Okay.  In the yard, Wayne mentioned that the show ‘wasn’t for everyone’. ..?   It turns out I’m ‘everyone’.  And I will say no more than that, because I’ve avowed that this chud will try and accentuate the positive, because I fucking LOVE the theatre, like, with a newbie’s love. So, aside from mentioning that Fully Fringed dug them some PD (and they’re likely much smarter than me),  I will leave off with this …

That is one Sexy-Ass poster you got there, my man. Take a bow!

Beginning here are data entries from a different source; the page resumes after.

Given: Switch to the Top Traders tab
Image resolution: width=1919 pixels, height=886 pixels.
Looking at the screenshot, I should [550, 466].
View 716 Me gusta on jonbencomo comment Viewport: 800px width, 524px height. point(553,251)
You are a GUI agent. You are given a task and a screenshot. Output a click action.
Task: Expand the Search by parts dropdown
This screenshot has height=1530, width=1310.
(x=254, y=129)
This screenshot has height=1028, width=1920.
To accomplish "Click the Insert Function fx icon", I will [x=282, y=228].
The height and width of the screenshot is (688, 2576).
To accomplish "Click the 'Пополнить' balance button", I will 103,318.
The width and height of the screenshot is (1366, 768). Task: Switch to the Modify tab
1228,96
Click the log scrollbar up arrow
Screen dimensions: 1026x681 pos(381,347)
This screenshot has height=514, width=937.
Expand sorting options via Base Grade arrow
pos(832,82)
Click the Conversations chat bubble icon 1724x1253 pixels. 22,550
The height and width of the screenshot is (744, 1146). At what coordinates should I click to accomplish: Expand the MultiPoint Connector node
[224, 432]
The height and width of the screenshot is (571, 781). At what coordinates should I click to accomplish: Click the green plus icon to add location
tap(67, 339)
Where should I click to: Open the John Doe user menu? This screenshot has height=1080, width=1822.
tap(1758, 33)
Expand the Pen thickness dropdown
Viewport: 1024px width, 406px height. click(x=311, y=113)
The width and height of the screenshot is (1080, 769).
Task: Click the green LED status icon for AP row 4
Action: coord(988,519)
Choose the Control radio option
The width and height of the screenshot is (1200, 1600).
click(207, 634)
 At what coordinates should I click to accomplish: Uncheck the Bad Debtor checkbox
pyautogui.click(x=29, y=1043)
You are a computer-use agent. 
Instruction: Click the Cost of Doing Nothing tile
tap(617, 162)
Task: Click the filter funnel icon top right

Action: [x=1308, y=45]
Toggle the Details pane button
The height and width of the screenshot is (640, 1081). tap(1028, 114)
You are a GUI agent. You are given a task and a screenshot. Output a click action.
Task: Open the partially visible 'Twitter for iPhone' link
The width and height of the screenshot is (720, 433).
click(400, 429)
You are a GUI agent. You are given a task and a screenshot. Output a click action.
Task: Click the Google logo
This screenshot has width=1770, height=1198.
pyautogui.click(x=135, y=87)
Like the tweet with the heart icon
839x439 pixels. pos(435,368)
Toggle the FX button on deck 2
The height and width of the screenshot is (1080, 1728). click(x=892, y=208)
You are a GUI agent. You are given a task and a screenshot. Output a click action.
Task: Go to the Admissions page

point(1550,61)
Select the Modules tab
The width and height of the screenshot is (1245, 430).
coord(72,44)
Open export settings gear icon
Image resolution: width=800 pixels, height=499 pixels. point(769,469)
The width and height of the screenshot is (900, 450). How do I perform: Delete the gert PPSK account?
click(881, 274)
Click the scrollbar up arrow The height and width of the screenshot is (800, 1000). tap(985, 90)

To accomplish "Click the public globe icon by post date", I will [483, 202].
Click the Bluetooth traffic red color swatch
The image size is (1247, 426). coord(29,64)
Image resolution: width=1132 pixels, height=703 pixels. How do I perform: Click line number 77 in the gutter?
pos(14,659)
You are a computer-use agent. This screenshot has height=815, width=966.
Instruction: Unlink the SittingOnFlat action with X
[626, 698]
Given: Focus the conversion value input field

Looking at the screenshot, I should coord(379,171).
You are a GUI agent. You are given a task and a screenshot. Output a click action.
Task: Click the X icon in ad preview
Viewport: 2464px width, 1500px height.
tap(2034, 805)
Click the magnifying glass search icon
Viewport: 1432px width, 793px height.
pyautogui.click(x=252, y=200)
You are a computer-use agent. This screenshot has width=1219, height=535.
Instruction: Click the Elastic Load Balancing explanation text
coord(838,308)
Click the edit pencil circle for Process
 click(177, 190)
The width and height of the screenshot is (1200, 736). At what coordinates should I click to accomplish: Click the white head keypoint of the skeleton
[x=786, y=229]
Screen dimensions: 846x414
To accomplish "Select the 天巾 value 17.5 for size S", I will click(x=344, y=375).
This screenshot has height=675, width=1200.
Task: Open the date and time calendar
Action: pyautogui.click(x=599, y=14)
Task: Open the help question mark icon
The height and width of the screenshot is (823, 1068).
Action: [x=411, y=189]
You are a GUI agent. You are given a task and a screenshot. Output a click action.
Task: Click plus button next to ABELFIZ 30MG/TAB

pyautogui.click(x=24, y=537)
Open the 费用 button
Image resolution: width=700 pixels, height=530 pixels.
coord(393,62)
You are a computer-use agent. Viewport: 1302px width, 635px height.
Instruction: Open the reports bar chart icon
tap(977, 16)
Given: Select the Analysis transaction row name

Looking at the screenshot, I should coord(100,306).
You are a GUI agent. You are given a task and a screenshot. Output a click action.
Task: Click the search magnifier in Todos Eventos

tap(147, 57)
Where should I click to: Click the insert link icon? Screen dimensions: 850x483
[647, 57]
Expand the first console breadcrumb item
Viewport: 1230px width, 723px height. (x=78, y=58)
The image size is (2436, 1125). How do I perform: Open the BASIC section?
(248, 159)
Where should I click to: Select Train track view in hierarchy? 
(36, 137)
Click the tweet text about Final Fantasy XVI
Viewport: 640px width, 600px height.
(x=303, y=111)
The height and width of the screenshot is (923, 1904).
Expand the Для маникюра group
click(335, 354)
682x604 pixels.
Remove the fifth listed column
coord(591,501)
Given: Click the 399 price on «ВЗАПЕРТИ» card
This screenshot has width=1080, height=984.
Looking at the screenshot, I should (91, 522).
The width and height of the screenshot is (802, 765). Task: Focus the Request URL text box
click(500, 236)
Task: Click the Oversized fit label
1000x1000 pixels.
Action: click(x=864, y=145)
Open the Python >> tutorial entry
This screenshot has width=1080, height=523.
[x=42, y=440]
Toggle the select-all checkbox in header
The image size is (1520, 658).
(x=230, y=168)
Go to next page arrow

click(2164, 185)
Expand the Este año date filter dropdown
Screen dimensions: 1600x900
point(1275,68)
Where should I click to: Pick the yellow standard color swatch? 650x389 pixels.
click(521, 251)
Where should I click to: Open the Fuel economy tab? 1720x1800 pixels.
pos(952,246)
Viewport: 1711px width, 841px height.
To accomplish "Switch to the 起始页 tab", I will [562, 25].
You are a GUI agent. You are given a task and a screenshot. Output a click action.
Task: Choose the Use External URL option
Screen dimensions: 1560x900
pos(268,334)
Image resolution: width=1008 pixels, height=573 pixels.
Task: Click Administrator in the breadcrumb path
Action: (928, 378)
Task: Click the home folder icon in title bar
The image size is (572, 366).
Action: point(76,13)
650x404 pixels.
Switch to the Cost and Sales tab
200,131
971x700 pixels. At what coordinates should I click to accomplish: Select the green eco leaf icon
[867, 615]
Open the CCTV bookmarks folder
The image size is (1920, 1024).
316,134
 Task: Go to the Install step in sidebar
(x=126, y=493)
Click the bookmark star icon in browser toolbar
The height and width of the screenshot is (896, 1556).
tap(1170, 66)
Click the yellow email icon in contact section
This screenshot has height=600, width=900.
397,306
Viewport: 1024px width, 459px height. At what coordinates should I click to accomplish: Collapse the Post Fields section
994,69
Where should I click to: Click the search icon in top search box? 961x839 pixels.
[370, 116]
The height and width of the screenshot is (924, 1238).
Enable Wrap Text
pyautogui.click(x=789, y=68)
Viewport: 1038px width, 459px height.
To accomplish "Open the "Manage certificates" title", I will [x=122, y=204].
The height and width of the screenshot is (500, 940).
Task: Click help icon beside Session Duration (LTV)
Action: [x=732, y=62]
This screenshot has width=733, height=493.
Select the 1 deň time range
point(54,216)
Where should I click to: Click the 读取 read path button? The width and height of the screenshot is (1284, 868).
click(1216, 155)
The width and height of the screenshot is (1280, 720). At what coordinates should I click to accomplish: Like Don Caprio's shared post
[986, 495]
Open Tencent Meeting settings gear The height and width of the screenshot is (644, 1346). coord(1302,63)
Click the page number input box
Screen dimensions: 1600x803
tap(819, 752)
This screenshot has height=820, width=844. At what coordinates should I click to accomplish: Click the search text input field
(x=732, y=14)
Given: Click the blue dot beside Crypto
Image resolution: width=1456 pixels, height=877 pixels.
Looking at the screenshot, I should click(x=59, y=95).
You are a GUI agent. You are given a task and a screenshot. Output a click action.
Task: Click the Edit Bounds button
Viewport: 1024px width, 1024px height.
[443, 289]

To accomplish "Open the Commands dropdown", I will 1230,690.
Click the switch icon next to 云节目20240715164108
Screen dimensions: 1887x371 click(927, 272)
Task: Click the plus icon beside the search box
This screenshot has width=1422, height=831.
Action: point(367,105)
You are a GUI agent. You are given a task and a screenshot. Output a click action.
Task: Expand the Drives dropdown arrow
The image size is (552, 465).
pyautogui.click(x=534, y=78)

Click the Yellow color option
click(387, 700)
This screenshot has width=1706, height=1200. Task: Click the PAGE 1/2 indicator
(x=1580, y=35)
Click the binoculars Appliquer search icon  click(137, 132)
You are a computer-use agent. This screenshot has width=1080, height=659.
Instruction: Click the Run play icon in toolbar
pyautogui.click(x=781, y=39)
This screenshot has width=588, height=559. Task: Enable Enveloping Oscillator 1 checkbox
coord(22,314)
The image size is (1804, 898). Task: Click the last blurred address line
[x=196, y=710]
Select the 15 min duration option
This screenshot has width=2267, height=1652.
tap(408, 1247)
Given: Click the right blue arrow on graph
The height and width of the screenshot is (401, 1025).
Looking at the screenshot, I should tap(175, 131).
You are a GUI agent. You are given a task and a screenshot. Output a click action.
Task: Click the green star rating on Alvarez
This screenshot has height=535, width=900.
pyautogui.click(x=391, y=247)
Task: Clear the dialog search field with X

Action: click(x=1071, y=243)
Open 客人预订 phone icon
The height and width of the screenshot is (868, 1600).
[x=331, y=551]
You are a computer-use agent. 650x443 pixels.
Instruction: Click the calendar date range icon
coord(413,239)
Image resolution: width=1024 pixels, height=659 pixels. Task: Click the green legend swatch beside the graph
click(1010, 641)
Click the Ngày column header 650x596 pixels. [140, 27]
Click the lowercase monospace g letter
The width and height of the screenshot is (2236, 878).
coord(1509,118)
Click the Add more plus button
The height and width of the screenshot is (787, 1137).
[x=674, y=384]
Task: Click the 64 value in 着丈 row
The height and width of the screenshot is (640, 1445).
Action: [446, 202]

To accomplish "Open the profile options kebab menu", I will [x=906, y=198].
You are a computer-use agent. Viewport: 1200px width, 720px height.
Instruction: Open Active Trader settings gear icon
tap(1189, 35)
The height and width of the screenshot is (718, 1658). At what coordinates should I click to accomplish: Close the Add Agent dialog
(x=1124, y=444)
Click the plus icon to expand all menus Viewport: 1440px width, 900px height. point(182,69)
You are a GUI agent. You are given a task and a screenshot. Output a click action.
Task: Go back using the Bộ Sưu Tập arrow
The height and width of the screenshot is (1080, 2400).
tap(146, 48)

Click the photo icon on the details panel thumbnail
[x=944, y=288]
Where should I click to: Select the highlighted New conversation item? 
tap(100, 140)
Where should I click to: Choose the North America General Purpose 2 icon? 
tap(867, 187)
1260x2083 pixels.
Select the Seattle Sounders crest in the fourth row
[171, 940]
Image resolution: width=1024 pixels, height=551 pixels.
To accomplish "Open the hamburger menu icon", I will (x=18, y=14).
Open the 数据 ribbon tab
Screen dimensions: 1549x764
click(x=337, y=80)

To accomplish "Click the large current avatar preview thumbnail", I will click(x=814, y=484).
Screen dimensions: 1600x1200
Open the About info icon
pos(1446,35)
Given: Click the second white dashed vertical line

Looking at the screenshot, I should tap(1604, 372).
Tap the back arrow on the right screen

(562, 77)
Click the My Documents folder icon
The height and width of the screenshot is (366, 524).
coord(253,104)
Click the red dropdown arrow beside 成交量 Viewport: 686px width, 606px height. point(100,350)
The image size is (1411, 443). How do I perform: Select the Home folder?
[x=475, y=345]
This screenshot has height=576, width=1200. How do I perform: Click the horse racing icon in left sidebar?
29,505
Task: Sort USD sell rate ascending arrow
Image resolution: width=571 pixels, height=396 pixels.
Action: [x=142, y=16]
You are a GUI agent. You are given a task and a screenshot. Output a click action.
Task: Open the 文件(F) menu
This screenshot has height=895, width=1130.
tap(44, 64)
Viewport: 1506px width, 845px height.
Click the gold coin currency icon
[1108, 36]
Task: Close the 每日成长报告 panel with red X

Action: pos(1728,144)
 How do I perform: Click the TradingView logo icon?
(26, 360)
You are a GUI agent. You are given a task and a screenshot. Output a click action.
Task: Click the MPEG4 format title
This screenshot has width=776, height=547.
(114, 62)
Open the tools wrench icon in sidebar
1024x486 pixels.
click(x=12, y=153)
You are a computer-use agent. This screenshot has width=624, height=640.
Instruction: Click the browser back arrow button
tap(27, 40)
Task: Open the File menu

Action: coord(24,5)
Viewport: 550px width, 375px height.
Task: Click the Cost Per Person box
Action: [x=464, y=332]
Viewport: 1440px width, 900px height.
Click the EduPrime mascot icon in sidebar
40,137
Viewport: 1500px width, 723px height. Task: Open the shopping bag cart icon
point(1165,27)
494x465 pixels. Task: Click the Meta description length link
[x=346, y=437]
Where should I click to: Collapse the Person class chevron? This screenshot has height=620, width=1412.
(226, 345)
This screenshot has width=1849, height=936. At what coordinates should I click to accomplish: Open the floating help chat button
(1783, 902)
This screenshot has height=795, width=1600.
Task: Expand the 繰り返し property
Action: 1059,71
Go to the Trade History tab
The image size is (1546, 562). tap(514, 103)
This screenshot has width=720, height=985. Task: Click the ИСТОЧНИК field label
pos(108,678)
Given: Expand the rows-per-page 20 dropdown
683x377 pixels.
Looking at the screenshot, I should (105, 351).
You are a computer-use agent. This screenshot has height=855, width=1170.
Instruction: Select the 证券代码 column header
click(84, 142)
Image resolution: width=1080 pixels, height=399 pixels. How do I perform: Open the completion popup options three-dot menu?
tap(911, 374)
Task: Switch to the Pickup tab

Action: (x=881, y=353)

So now that I’ve stabbed poor Wayne in the back (it was a sold-out show, he’ll get over it), it’s time for me to hit they hay.  Five more shows tomorrow, and plenty of whiskey and red bull left.  And after only the third day, I’ve high-fived Margo Fucking MacDonald.  Where, oh were shall I go from here..?

See you there,
the Visitor

2 comments

  1. Hello,

    I’m here on Wayne’s recommendation and I got say — reading about your Fringe escapades is cracking my shit up. Even though PD wasn’t your tin of soup, I’m glad you dig the poster. And high fiving Margo makes you at *least* 17% cooler. 🙂

  2. Just got around to reading this. I would be a pretty lousy critic if I couldn’t take a little criticism. I’m always interested to hear what people think about a show. You can never be all things to all people but I’m thrilled that Prisoner’s Dilemma found its audience and we were fortunate to have large houses for our entire run.

    I’m going to write about the feedback I got from the show in a blog post. I found it really intriguing. Keep blogging.